MIAMI GARDENS, Fla. - Before the final seconds ticked away, Alabama defensive lineman Damion Square grabbed a massive flag declaring the Crimson Tide the kings of college football, the sport’s first back-to-back national champions of the BCS era.
Like with everything else on Monday night at Sun Life Stadium, Alabama came prepared. Their championship experience is vast, taking three titles in four years. It showed in the 42-14 blowout.
Notre Dame’s experience was not, making its first showing on this stage in nearly a quarter century. That showed too.
So as Square circled the field making clear what was obvious from nearly the opening kickoff, Notre Dame kicked its way through confetti, shuffling back to the locker room without answers.
“They’re where we would like to be,” said All-American tight end Tyler Eifert, who said the BCS National Championship Game would be his last at Notre Dame. “We know what a championship football team looks like now.
“They were the same team they’ve been all year.”
Notre Dame was not.
“It’s heart breaking,” said running back Theo Riddick through tears.

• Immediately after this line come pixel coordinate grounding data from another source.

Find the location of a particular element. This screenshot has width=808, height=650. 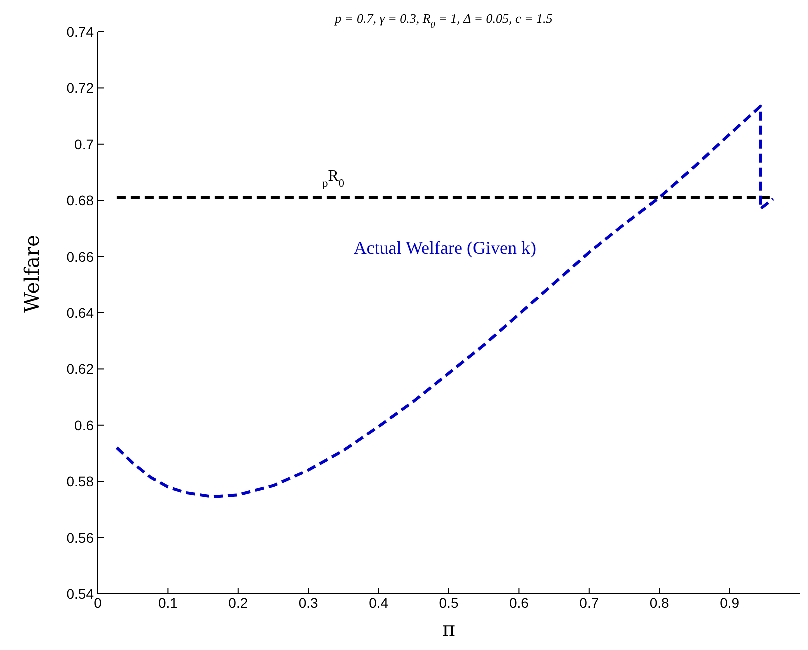

y-tick-label: 0.58 is located at coordinates (80, 482).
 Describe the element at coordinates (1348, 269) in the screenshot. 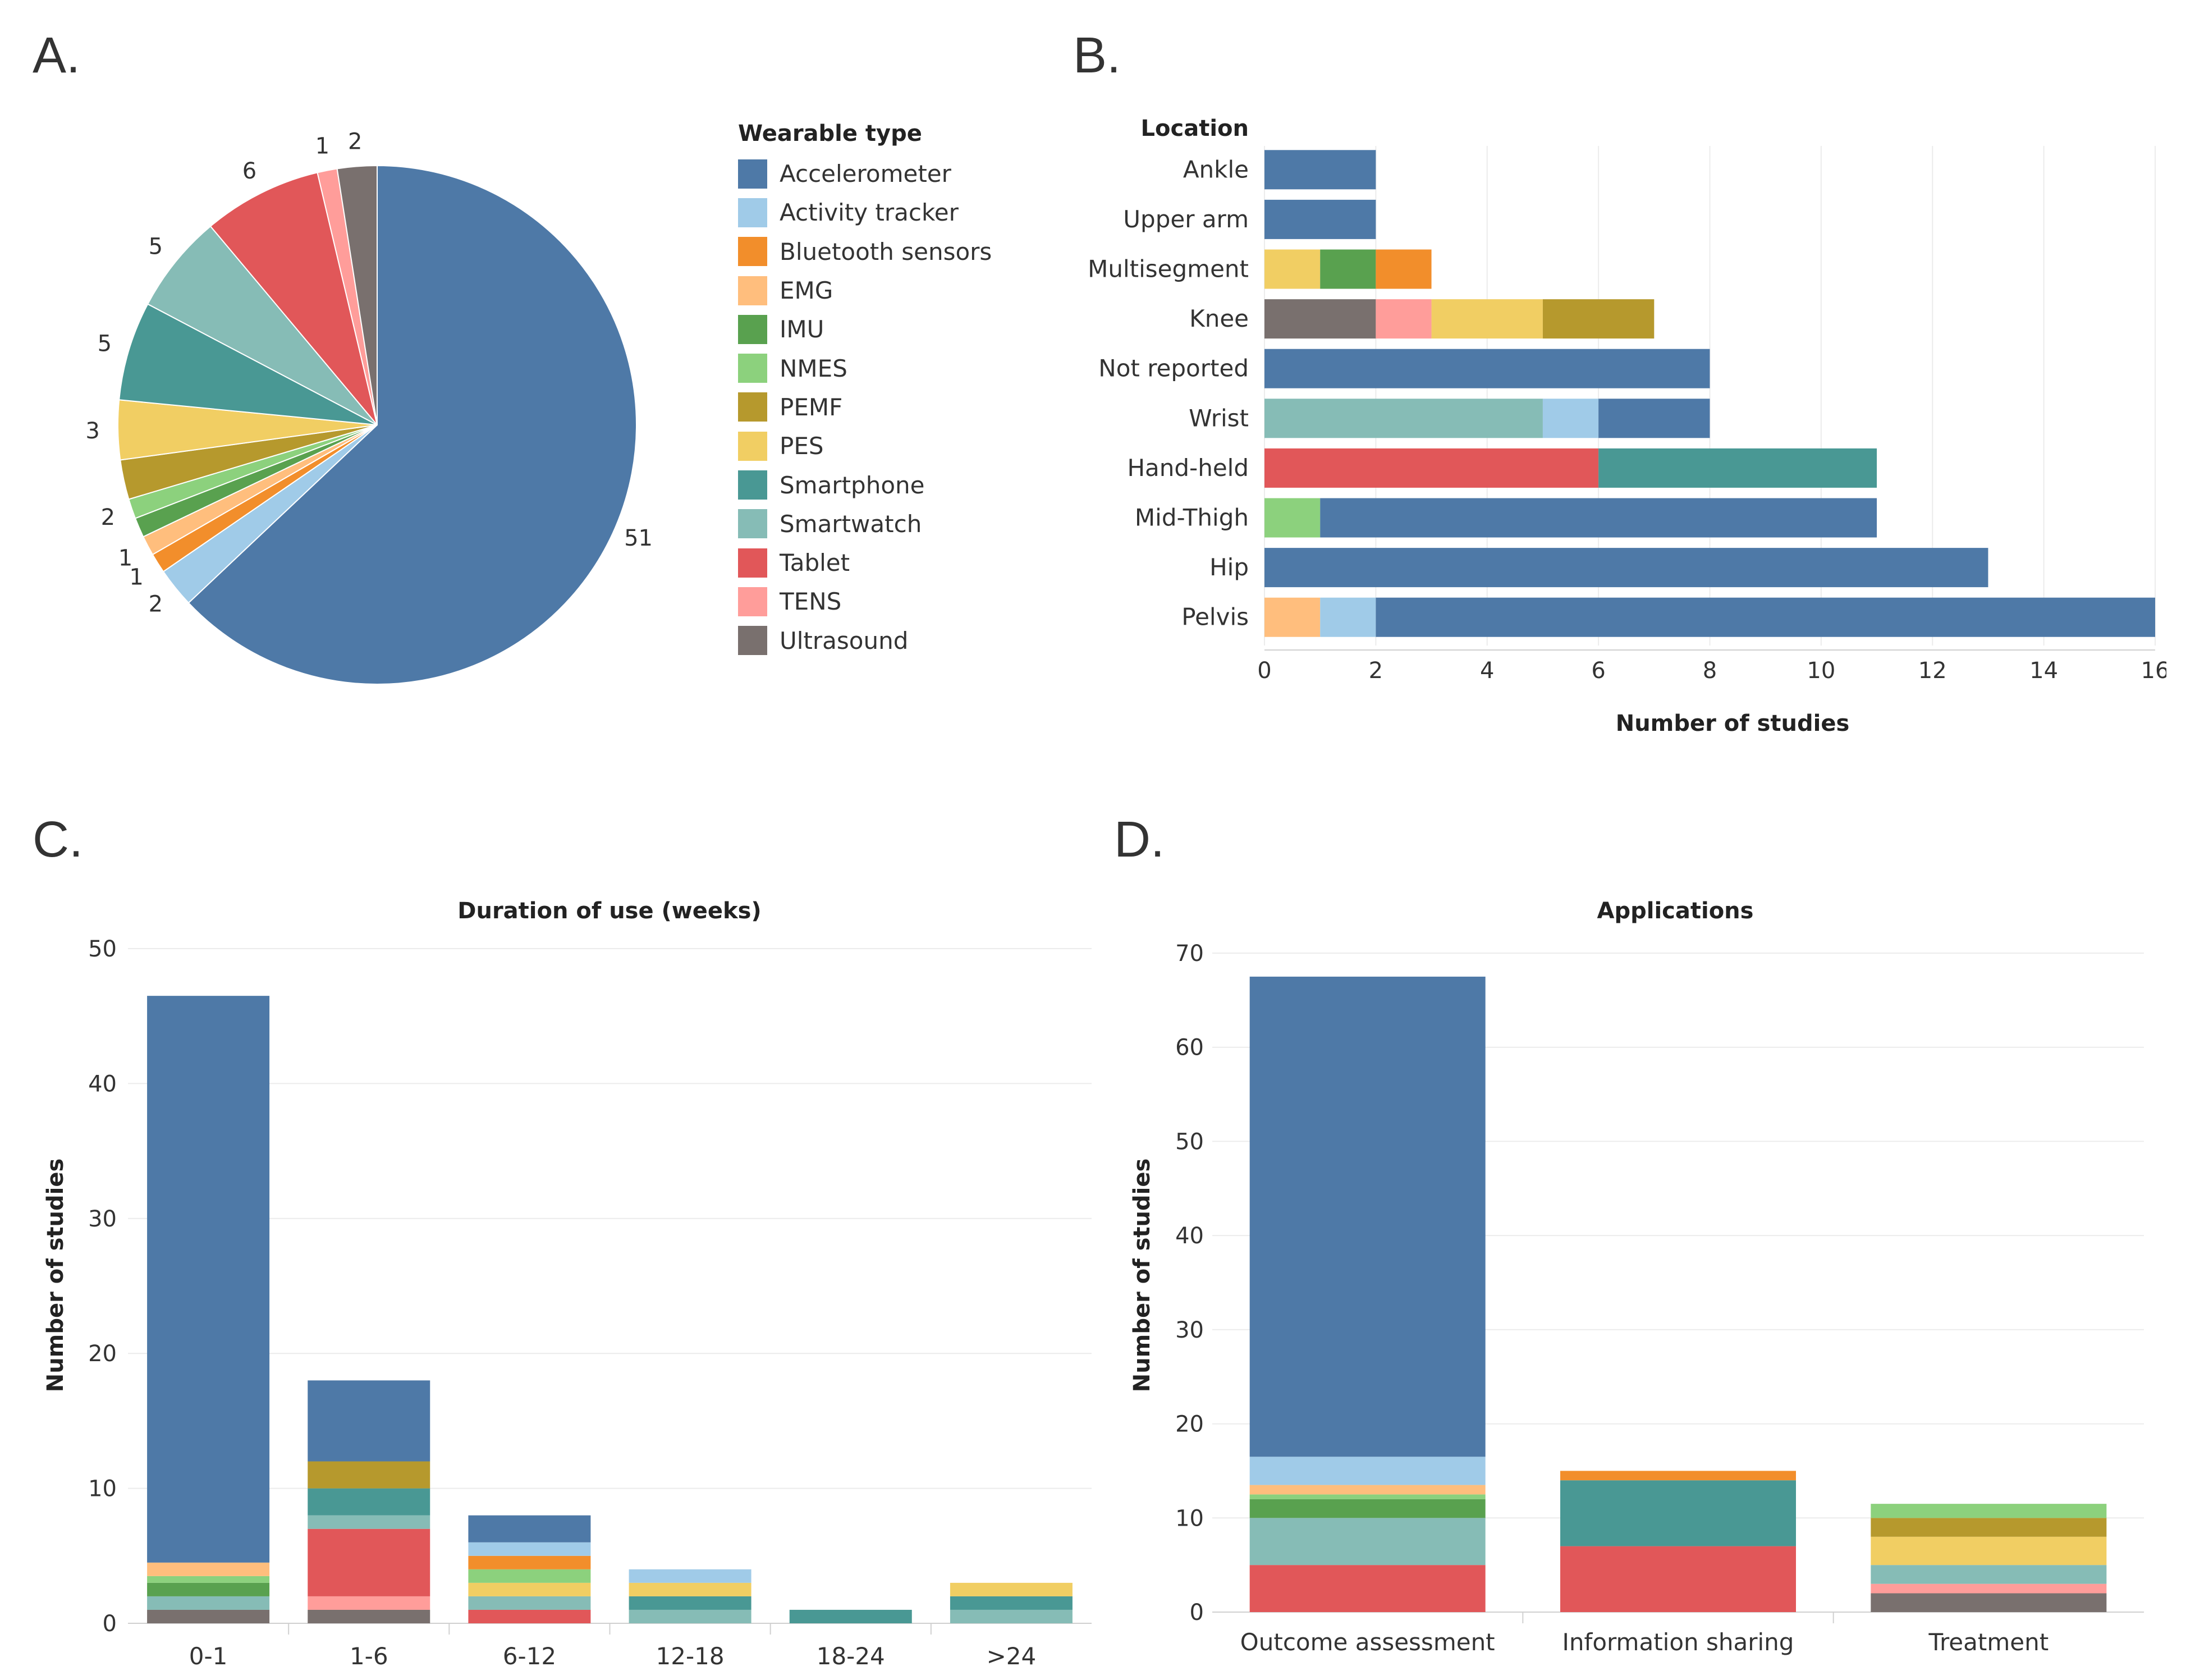

I see `b-bar-multisegment-imu` at that location.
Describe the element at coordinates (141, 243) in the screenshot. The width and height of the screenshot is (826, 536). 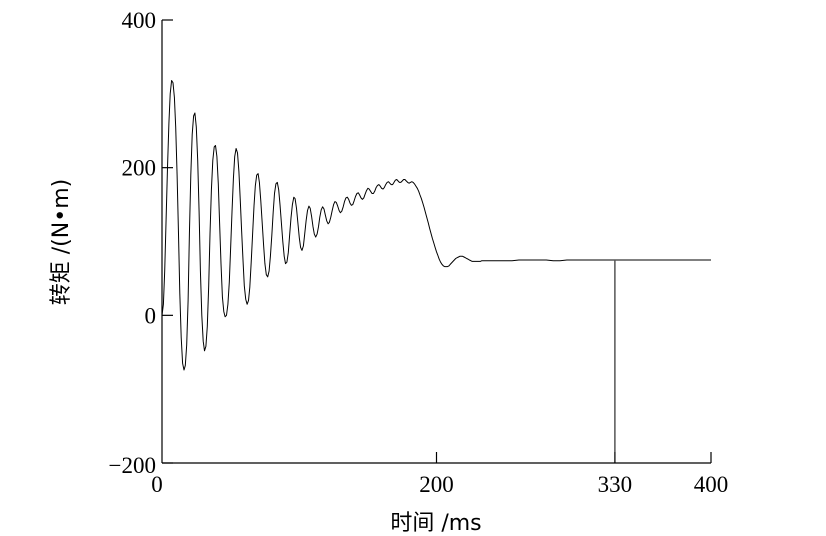
I see `y-ticks: −200 0 200 400` at that location.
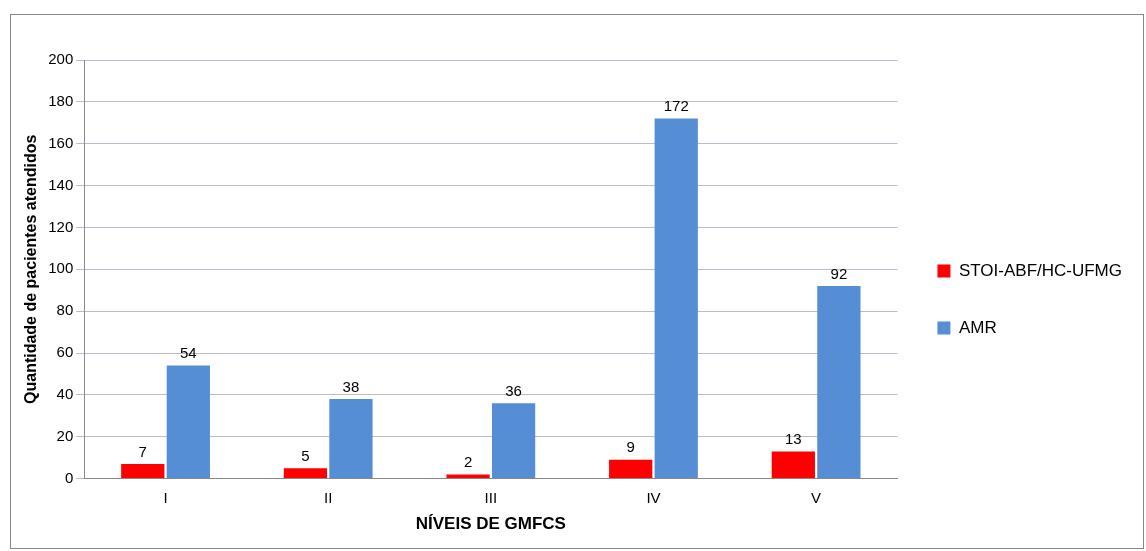  What do you see at coordinates (839, 273) in the screenshot?
I see `data-label: 92` at bounding box center [839, 273].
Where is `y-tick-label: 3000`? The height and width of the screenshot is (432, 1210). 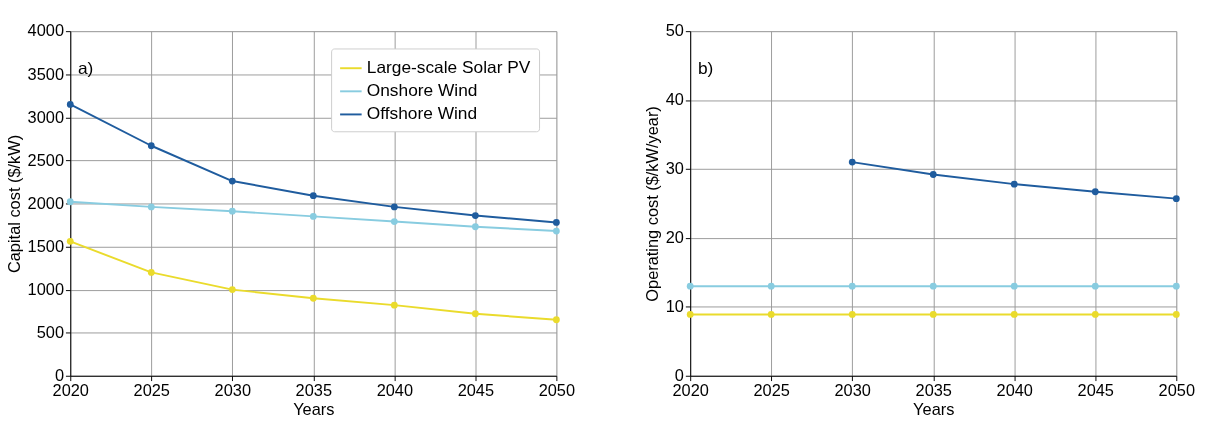
y-tick-label: 3000 is located at coordinates (46, 116).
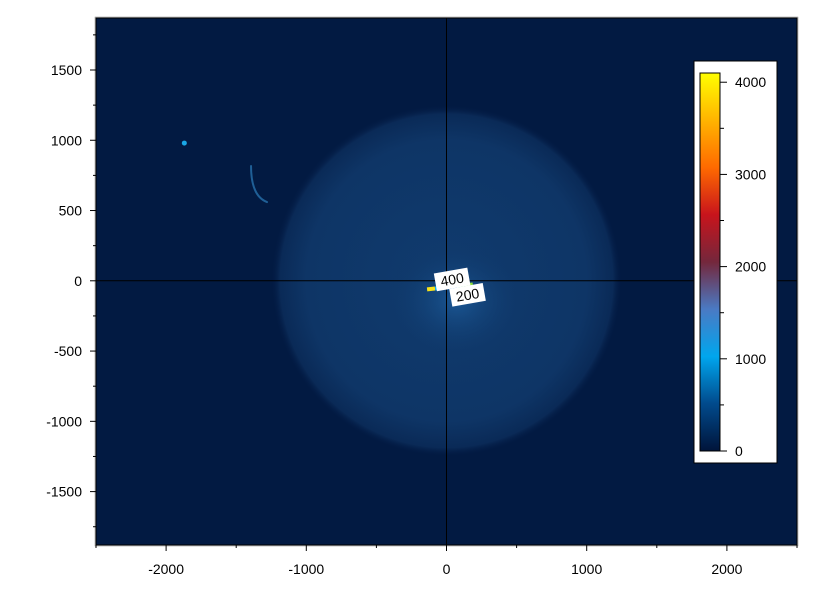 This screenshot has width=834, height=604. Describe the element at coordinates (739, 451) in the screenshot. I see `colorbar-tick-label: 0` at that location.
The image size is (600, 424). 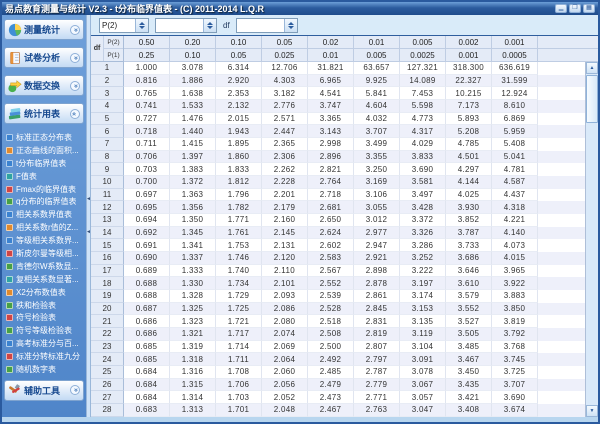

The Irish were gouged by the Crimson Tide ground game at historic levels, bludgeoned by running backs Eddie Lacy and T.J. Yeldon, who combined for 41 carries 248 yards rushing and two touchdowns. Notre Dame barely got a hand on either, the entire starting Irish front seven having missed a tackle by halftime, often when in position to make stops behind the line of scrimmage.
Notre Dame had not allowed a touchdown drive of more than 75 yards all season. Alabama finished the game with four.
The Crimson Tide scored touchdowns on their first three drives, punted twice in the second quarter, then scored another three straight touchdowns to pull ahead by 35 points early in the fourth. If that score held it would have been the biggest bowl blowout loss in Notre Dame history.
“It felt like we just kept sinking in quick sand,” said guard Chris Watt. “We couldn’t get out.”
A severe knee injury to Kapron Lewis-Moore didn’t help, nor did the ankle sprain suffered by Louis Nix. Lewis-Moore said he didn’t know the extent of the damage to his right knee, only that it was “not good.”
Two controversial calls in the first quarter - the non-review of an apparent Eifert first down catch and a potential fumbled punt return ruled fair catch interference - could have closed the gap. But Notre Dame didn’t argue reversing those moments would have changed which team accepted the crystal ball.
“Some people use the word dynasty,” said head coach Brian Kelly. “I look at it as program consistency, starts at the top and filters its way through the entire program.
“And what coach (Nick) Saban has been able to do has really put an exclamation point on consistently putting elite programs and football teams together at the University of Alabama.”
Notre Dame trailed 28-0 at halftime after A.J. McCarron hit Lacy for a 11-yard touchdown pass with 31 seconds left in the second quarter. Lacy eluded attempted tackles from Danny Spond, Dan Fox, Bennett Jackson and Zeke Motta on his way to the end zone.
McCarron finished 20-of-28 for 264 yards and four touchdowns. He picked apart Notre Dame’s secondary by working deep corner routes, putting freshman receiver Amari Cooper in favorable match-ups. Cooper finished with six catches for 105 yards and Alabama’s final two scores.
Notre Dame finished without a sack for just the second time all season. The Irish weren’t even credited with a hurry of McCarron.
“You can't put it on one person or the other, it's just a team thing,” said safety Zeke Motta. “And we just need to fight and learn from it.”
The lessons figure to be most critical for quarterback Everett Golson, pinned in by Alabama’s speed but able to hit a few shots downfield to DaVaris Daniels and TJ Jones. Daniels finished with six catches for 115 yards, making him Notre Dame’s only 100-yard receiver this season.
Golson finished 21-of-36 for 270 yards, one touchdown and one interception. He also rushed for a two-yard touchdown midway through the fourth quarter that snapped Alabama’s scoreless streak in BCS championship games at 108 minutes. The Crimson Tide had scored 69 unanswered points in title games dating back to their championship win over Texas four years ago.
The Irish offense abandoned the ground game early. Riddick finished with 10 carries for 37 yards. Cierre Wood was a non-factor at four carries for two yards.
“Just got to go back to the drawing board this off-season,” Golson said.
Minus Manti Te’o, Eifert, Motta, Lewis-Moore, a couple offensive linemen and likely both top running backs, what sketch Kelly crafts next season may not resemble this edition.
But after watching Alabama roll his program in person, Notre Dame’s head coach will at least have an image to copy.
“It's a great, great opportunity that we had here,” Kelly said. “It's disappointing we lost the football game, but it's going to make my job very easy when it comes to talking to players about how you win a National Championship.”